Jour 10 - Rautulampi

Après cette nuit d'aurores complètement folle, c'est une nouvelle journée qui commence. Elle devrait normalement être facile. Mon objectif, Rautulampi, n'est même pas à 10km de là où je me trouve.
Le 11/04/2022

Un réveil un peu frais

Il est aux alentours de 5h30 lorsque j'ouvre les yeux. En plus de la luminosité ambiante, c'est une certaine fraîcheur dans mon sac de couchage qui m'aura sorti de mon sommeil. Je suis pourtant bien au delà de la température minimum que peut supporter mon duvet, mais je n'ai jamais bien chaud. Allez savoir pourquoi ! Je crois que même dans un sac prévu pour du -20, par 10 degrés, je trouverais moyen d'avoir froid. Je pense que j'ai un problème avec les sacs de couchage. Mais ça reste supportable heureusement.

Je m'extirpe de mon sarcophage pour m'habiller. Houla ! Ça pince ! Ça pince plus que d'habitude ! Une fois les bottes aux pieds, je sors le nez de la tente pour regarder ce que me dit le thermomètre que j'avais laissé accroché à l'extérieur. Je comprends mieux pourquoi je n'ai pas chaud : -17°. Ah ! Je relèverai même du -18 un peu plus tard.

Je ne suis pas surpris. Vu comme la nuit était dégagée, il n'y avait rien pour retenir la chaleur terrestre.

Je connais la musique dans ce genre de conditions : bouger, ne pas rester statique. Le temps de me réchauffer et que mon cerveau finisse de se réveiller, je pars faire quelques allers-retours sur le chemin à côté de la tente.

Tout est givré ! Même ma tête !

■ ■ ■ ■ ■

Travail à faire:
[1] Reproduisez fidèlement le passage du récit du jour 10 qui va de « Il est aux alentours » à « reste supportable heureusement. ».
[2] Poursuivez le récit du jour 10 à partir de l'endroit où il s'arrête.

Matériel:
■ ■ ■ ■ ■

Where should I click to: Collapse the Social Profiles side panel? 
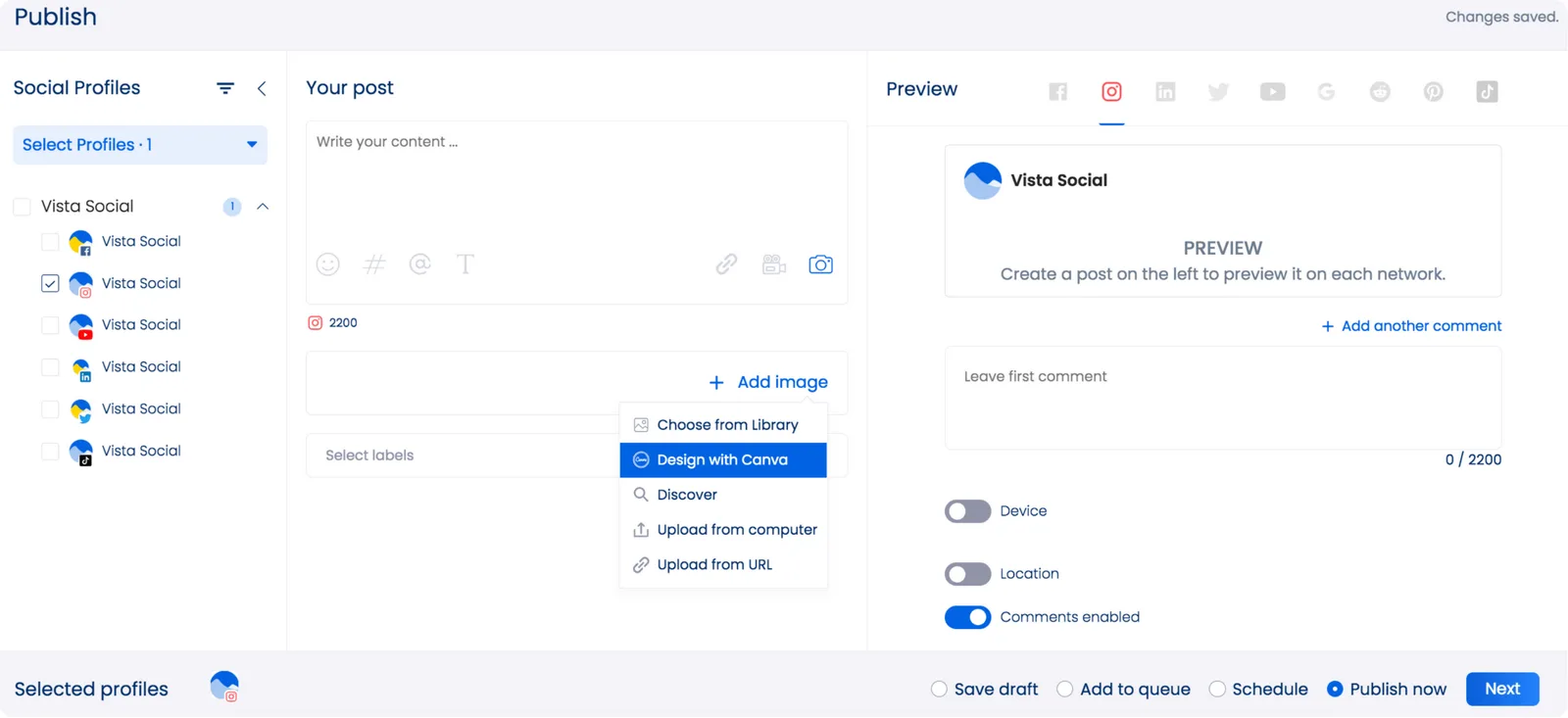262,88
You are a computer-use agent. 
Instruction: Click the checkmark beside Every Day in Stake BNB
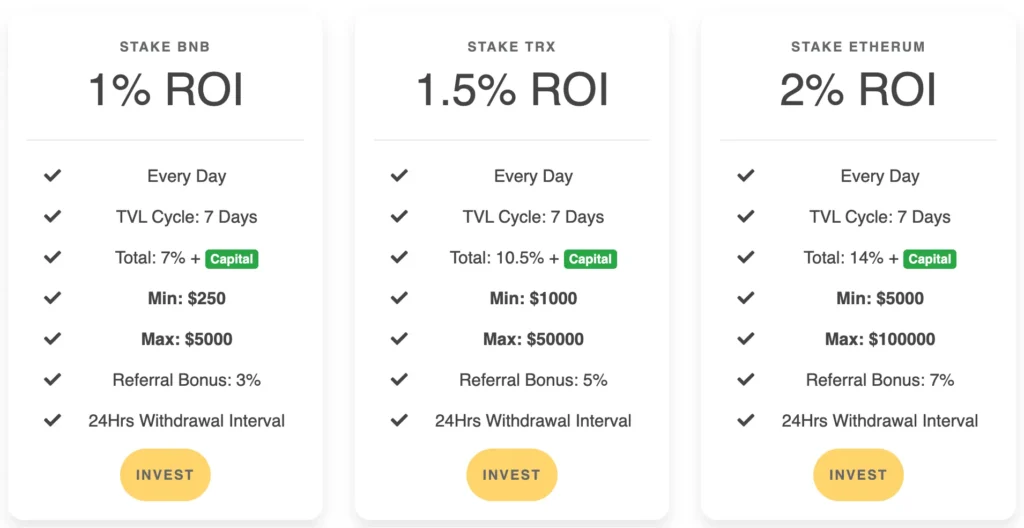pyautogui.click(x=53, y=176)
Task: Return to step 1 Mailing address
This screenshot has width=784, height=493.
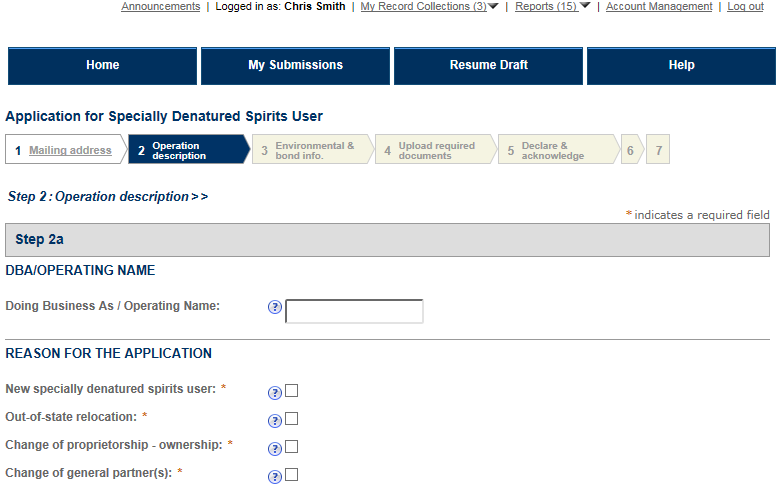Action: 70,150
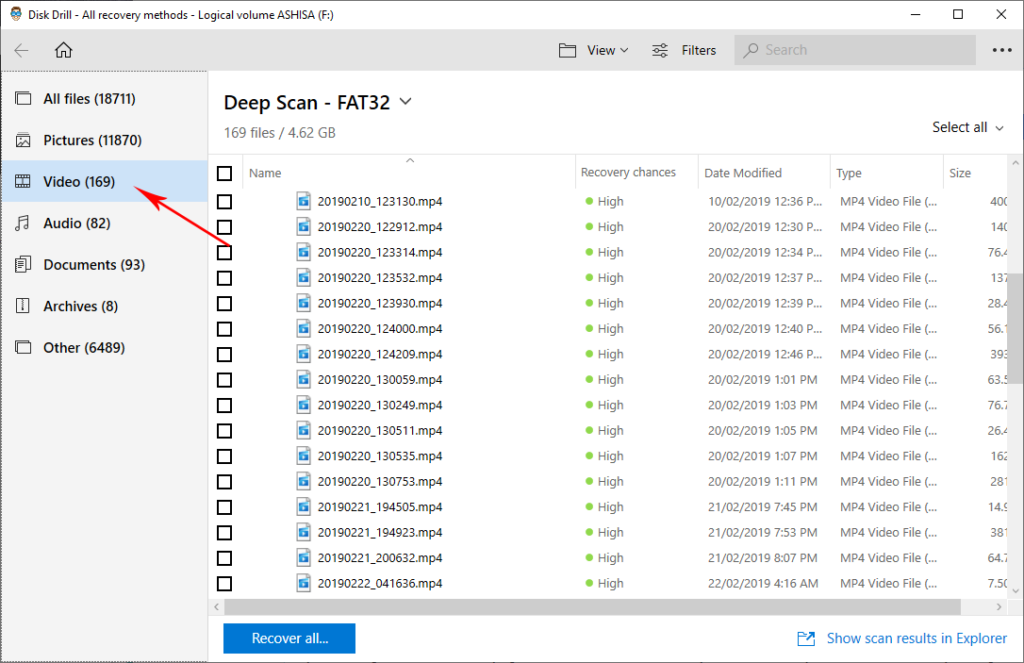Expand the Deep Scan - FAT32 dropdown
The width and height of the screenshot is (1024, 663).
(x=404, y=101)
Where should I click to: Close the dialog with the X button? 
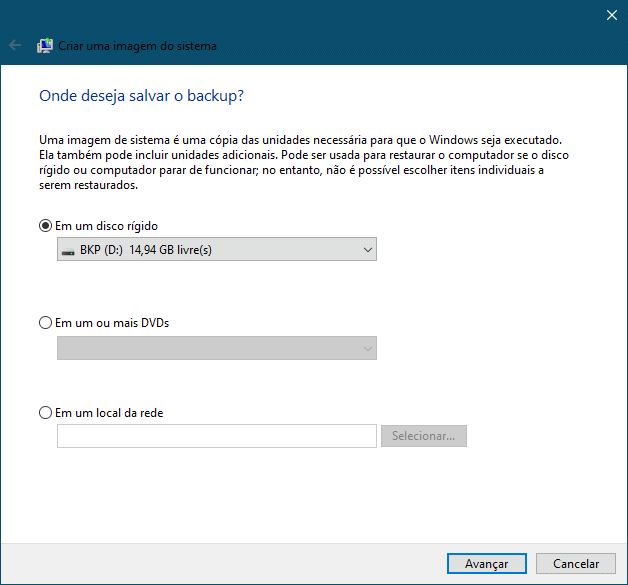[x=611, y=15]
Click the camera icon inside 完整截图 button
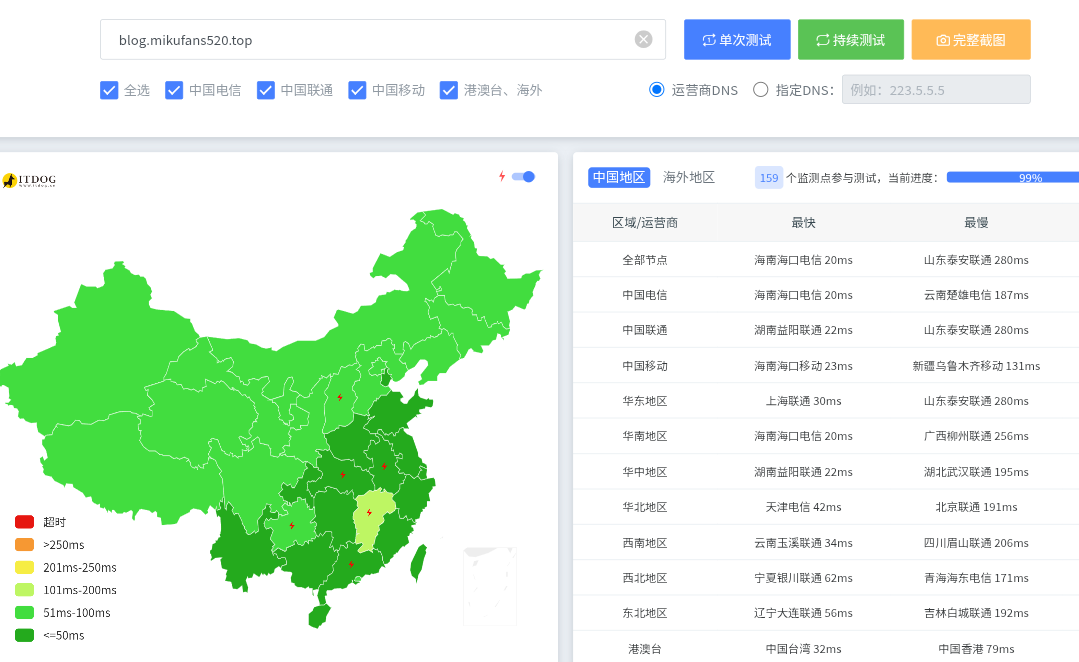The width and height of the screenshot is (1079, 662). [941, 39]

■ ■ ■ ■ ■

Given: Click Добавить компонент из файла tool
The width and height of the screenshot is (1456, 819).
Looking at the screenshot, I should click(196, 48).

■ ■ ■ ■ ■

Résultats attendus:
[1]
Il est aux alentours de 5h30 lorsque j'ouvre les yeux. En plus de la luminosité ambiante, c'est une certaine fraîcheur dans mon sac de couchage qui m'aura sorti de mon sommeil. Je suis pourtant bien au delà de la température minimum que peut supporter mon duvet, mais je n'ai jamais bien chaud. Allez savoir pourquoi ! Je crois que même dans un sac prévu pour du -20, par 10 degrés, je trouverais moyen d'avoir froid. Je pense que j'ai un problème avec les sacs de couchage. Mais ça reste supportable heureusement.

[2]
Je ne me plains pas. C'est un peu ce genre de conditions que je suis venu chercher. Et puis il n'y a pas le moindre vent, alors ça reste facile à gérer, je me réchauffe vite et garde ma chaleur.

Quelques couleurs matinales commencent à arriver avec le soleil qui monte petit à petit.

C'est pour ce genre de conditions que j'ai signé ! 😊

C'est rude à cause des températures, mais c'est aussi doux en même temps. De belles couleurs, une ambiance apaisante où il n'y a pas le moindre bruit.

Je prends mon petit déjeuner et replie le camp, encore une fois sans trop me presser. Mon premier objectif du jour est d'atteindre Rautulampi, mais je suis large au niveau du temps, alors j'y vais relax. Je ne sais pas trop ce que je ferai une fois que je serai là bas. Peut-être que je continuerai un peu si ça ne m'inspire pas. Peut-être que je m'y arrêterai. Je verrai. Le scénario le plus probable est que j'y plante la tente, que j'y reste une nuit ou deux, puis que j'aille passer une dernière nuit dans la zone où j'avais posé mon premier camp, en direction de Suomunruoktu.

Lankojärvi ... encore !

Avant de me lancer pour de bon vers Rautulampi, il faut que je passe encore une fois par la cabane de Lankojärvi pour faire le plein en eau chaude. La traversée du lac, qui m'inquiétait un peu la veille, se passe bien. Mais la glace semble de plus en plus mouillée. Je ne suis pas sûr que ça continuera de passer par là dans quelques jours si le froid ne revient pas.

Arrivé à la cabane, je vois une pulka en plus de celle de Rebecca. Elle a donc eu des collocataires hier soir finalement. Il s'agit d'une finlandaise, Anniina, qui vit à Helsinki, et de sa mère, qui ont décidé de s'essayer à la randonnée hivernale. On discute rapidement pour se donner des informations sur nos trajets respectifs, mais elles sont en train de finir de préparer leurs affaires pour repartir. Elles vont passer la nuit à Porttikoski.

Rebecca elle, vise un autre itinéraire, elle va essayer de rejoindre Suomunruoktu. Elle me confirme que vu le genre de paysages qui me plaisent, là où je vais, je devrais être servi.

Mes thermos sont pleins, il est temps de me remettre en route.

Vers Rautulampi

Le chemin est assez classique. Je traverse des zones boisées, sans grand intérêt car elles ressemblent beaucoup à ce que j'ai déjà vu jusqu'ici, sauf pour la petite rivière que la trace longe par endroits.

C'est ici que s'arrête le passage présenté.